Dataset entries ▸

━━━

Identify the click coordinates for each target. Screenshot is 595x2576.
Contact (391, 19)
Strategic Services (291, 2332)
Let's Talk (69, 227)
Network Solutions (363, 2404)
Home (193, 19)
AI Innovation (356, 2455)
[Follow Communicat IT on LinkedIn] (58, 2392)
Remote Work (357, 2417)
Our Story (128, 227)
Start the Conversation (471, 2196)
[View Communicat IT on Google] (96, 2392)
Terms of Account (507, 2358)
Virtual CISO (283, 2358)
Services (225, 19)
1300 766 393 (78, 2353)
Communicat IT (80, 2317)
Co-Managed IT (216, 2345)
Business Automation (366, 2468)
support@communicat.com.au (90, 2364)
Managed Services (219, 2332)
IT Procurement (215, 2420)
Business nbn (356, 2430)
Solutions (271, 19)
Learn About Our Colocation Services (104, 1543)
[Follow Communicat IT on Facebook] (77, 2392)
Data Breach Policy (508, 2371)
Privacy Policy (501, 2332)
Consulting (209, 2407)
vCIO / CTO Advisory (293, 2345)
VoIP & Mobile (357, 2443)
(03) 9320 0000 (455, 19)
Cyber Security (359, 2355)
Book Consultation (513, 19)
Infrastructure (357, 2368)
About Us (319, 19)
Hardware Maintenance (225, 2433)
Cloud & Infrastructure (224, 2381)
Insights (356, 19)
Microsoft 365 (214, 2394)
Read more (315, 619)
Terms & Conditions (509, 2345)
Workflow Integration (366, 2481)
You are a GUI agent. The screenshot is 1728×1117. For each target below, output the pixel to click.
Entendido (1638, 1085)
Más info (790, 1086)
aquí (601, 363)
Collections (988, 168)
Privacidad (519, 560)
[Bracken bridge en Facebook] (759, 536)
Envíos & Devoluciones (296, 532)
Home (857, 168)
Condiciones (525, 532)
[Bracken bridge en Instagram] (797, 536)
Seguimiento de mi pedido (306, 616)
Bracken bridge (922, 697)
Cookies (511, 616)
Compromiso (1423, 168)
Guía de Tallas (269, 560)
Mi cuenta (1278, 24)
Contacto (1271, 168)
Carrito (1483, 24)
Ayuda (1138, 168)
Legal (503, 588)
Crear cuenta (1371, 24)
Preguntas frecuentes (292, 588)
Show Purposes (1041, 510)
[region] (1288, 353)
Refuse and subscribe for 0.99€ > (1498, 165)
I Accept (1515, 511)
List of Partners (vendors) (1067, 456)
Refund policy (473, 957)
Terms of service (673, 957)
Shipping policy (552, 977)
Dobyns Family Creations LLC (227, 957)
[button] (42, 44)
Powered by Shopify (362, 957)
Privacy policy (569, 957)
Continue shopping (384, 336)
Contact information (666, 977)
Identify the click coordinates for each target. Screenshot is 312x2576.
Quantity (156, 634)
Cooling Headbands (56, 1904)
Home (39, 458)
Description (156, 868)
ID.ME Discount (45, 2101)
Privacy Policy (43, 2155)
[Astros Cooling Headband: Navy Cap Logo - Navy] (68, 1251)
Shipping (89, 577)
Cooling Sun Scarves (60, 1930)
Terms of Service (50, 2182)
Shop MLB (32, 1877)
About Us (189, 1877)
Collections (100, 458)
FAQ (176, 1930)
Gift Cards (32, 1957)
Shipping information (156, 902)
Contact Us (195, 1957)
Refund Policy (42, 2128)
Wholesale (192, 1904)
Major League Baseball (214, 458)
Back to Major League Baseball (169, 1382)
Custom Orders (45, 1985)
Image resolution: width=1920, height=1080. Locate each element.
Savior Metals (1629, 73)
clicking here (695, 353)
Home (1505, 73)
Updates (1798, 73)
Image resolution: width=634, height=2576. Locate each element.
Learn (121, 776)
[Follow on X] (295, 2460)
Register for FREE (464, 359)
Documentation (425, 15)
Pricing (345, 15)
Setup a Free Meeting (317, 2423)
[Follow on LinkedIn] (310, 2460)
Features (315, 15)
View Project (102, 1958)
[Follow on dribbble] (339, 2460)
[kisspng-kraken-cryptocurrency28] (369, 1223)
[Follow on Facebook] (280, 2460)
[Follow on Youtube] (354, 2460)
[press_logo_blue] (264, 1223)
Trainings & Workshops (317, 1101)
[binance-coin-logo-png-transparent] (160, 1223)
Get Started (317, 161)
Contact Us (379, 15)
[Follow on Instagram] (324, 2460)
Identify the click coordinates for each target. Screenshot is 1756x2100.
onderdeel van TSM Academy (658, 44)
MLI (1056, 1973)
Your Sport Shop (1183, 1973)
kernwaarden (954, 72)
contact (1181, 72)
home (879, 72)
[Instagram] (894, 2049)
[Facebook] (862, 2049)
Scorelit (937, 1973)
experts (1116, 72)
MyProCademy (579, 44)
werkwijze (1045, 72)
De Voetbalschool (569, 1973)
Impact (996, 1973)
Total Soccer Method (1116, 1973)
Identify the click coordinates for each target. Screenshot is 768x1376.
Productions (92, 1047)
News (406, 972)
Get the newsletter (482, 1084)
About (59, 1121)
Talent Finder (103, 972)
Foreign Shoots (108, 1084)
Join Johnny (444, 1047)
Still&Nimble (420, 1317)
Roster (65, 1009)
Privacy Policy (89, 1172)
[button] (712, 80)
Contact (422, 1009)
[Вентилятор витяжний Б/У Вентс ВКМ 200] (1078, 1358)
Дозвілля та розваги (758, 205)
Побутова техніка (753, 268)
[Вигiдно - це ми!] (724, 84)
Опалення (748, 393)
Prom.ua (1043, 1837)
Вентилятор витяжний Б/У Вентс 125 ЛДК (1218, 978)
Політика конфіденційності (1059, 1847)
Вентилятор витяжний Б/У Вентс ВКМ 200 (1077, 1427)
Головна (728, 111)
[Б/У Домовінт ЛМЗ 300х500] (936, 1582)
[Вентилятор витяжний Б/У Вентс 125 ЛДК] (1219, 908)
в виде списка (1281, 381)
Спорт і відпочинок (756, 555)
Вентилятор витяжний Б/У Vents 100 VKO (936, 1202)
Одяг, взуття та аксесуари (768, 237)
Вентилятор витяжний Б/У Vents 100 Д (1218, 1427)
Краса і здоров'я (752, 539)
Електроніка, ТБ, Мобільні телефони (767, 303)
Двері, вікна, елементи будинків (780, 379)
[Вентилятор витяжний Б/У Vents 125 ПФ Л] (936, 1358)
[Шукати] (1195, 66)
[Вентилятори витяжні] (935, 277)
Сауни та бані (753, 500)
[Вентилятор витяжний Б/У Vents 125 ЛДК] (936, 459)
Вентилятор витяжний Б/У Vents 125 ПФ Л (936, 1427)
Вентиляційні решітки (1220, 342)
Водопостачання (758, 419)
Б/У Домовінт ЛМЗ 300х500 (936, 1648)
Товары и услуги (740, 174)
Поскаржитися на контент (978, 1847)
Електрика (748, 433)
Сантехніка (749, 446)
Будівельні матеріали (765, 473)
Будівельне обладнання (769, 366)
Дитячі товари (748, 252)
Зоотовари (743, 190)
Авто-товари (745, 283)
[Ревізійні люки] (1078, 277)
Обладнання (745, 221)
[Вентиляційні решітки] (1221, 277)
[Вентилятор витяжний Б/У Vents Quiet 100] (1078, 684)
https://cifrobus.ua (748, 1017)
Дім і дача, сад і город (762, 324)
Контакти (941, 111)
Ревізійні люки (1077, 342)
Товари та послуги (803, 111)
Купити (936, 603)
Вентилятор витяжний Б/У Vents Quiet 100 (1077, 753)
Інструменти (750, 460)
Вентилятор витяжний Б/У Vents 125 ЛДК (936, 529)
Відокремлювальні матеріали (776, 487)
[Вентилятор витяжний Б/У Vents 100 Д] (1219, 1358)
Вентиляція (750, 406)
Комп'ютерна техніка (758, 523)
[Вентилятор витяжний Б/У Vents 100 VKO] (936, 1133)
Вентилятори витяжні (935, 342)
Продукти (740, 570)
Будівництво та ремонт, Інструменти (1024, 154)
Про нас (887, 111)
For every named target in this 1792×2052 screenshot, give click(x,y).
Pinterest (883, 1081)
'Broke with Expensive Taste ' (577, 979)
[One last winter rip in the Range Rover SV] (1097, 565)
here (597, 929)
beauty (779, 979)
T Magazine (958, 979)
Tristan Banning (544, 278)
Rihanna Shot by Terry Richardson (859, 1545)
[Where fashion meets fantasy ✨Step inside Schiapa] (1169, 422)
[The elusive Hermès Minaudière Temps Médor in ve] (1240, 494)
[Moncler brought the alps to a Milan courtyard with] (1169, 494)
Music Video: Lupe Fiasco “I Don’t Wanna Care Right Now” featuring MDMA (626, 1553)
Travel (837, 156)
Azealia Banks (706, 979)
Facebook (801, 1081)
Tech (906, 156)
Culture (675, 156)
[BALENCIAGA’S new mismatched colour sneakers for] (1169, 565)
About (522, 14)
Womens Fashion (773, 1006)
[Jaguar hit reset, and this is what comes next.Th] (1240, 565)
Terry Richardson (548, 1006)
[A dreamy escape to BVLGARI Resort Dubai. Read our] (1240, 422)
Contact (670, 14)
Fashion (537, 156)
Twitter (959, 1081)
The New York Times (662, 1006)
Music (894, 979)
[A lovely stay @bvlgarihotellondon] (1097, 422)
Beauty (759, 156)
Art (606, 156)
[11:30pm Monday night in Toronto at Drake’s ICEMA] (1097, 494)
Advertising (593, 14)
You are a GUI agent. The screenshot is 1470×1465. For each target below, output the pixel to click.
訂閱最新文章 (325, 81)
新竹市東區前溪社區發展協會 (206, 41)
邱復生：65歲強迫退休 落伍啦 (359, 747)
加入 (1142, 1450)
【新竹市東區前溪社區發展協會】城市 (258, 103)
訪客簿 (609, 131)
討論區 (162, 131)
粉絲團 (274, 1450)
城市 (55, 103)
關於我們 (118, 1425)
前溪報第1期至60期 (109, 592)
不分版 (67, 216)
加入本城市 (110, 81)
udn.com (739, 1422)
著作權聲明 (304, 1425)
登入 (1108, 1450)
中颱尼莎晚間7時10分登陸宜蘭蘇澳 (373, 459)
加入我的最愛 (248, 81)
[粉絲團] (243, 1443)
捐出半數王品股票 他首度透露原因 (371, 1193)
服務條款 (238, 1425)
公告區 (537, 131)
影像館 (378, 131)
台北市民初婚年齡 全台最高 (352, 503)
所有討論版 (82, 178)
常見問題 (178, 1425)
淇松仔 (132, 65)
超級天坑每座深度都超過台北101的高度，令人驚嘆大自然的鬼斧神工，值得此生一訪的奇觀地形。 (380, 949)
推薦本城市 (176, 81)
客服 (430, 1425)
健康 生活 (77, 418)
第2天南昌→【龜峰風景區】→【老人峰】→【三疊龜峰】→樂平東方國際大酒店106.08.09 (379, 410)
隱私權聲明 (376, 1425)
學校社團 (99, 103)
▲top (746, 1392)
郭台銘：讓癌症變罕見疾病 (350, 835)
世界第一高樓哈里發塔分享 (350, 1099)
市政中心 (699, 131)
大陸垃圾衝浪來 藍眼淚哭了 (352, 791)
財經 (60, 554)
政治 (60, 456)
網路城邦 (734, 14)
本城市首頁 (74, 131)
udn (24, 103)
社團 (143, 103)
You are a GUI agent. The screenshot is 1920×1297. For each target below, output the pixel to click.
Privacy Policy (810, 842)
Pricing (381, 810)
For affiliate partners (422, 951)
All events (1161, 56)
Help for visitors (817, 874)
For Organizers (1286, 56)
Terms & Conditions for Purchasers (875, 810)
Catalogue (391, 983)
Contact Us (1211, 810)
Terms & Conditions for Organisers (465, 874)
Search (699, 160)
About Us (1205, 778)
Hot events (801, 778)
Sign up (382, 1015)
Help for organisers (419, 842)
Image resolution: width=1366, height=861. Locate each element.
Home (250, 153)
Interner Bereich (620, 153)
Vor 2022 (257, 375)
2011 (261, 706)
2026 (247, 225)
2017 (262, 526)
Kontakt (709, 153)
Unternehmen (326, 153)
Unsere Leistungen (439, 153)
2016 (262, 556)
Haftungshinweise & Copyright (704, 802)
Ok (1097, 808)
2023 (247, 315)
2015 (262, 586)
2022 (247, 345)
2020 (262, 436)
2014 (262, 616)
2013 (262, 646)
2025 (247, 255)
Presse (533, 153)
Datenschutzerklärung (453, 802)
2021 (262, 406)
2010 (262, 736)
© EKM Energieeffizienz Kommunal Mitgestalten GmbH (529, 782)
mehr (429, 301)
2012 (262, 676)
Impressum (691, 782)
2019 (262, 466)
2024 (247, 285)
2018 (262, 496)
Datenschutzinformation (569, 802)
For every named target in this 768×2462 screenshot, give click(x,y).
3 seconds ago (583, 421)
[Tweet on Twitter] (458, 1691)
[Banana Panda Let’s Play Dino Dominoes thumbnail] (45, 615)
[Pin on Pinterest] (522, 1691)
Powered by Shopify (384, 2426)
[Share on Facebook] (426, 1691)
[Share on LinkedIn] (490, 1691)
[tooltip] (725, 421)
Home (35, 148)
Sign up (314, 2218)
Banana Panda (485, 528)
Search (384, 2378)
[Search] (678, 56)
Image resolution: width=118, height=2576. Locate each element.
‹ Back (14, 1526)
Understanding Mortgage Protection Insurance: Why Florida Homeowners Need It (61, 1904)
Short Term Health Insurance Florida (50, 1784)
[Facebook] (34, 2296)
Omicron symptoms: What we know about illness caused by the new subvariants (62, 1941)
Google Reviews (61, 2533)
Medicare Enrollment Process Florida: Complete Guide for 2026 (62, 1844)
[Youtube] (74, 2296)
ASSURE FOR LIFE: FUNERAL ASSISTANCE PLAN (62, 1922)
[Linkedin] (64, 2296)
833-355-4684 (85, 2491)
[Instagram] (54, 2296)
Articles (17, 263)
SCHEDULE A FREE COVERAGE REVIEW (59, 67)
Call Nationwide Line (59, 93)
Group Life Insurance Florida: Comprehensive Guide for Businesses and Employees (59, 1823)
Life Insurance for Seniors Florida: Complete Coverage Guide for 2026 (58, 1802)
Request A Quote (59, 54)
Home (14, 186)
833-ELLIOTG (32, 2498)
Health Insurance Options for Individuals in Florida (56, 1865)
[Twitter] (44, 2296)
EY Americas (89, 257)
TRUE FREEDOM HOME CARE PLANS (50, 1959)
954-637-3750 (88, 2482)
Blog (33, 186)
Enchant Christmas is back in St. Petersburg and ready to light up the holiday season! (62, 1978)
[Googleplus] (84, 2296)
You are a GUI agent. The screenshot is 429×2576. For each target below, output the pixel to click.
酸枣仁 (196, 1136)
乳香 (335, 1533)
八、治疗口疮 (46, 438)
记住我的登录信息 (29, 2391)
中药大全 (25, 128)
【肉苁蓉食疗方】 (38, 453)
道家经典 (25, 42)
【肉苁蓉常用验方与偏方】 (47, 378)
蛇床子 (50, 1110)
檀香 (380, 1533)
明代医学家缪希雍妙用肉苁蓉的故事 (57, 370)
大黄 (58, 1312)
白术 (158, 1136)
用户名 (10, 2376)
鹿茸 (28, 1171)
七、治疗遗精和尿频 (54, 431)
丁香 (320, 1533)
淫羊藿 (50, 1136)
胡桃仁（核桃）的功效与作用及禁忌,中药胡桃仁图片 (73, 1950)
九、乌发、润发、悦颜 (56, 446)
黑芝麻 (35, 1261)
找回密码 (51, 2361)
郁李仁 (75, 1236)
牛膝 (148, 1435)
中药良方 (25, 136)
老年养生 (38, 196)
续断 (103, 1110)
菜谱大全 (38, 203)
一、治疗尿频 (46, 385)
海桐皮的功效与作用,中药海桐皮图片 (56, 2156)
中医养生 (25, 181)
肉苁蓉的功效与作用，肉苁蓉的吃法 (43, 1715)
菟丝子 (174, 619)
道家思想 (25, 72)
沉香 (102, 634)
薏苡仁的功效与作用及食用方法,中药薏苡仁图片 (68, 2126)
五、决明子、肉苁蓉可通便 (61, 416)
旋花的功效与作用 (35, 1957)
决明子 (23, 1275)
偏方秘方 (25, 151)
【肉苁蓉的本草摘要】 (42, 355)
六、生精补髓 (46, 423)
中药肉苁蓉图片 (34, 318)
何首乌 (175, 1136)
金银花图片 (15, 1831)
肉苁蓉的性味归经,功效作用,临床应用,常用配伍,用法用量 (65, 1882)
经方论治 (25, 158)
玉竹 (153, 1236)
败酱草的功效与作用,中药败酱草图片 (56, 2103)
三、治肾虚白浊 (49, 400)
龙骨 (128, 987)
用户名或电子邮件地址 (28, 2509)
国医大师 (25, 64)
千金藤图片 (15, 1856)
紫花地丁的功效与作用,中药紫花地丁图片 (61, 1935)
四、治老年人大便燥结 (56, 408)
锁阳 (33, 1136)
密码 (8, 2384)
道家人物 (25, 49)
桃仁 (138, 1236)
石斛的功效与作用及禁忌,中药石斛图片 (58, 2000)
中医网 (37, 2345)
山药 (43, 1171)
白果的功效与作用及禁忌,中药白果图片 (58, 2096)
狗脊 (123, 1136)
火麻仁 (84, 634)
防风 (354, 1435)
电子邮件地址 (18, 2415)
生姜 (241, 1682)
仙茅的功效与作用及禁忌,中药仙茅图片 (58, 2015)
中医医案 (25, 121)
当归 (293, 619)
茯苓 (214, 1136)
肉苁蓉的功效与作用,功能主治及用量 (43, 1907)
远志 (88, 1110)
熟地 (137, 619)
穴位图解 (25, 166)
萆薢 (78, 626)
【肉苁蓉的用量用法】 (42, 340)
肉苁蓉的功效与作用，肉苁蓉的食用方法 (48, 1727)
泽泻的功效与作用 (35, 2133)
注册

━━━

Exercise details ▸ When a line in the records above holds "матеріали", that line is to be reported.

Exercise result ▸
Будівельні матеріали (765, 473)
Відокремлювальні матеріали (776, 487)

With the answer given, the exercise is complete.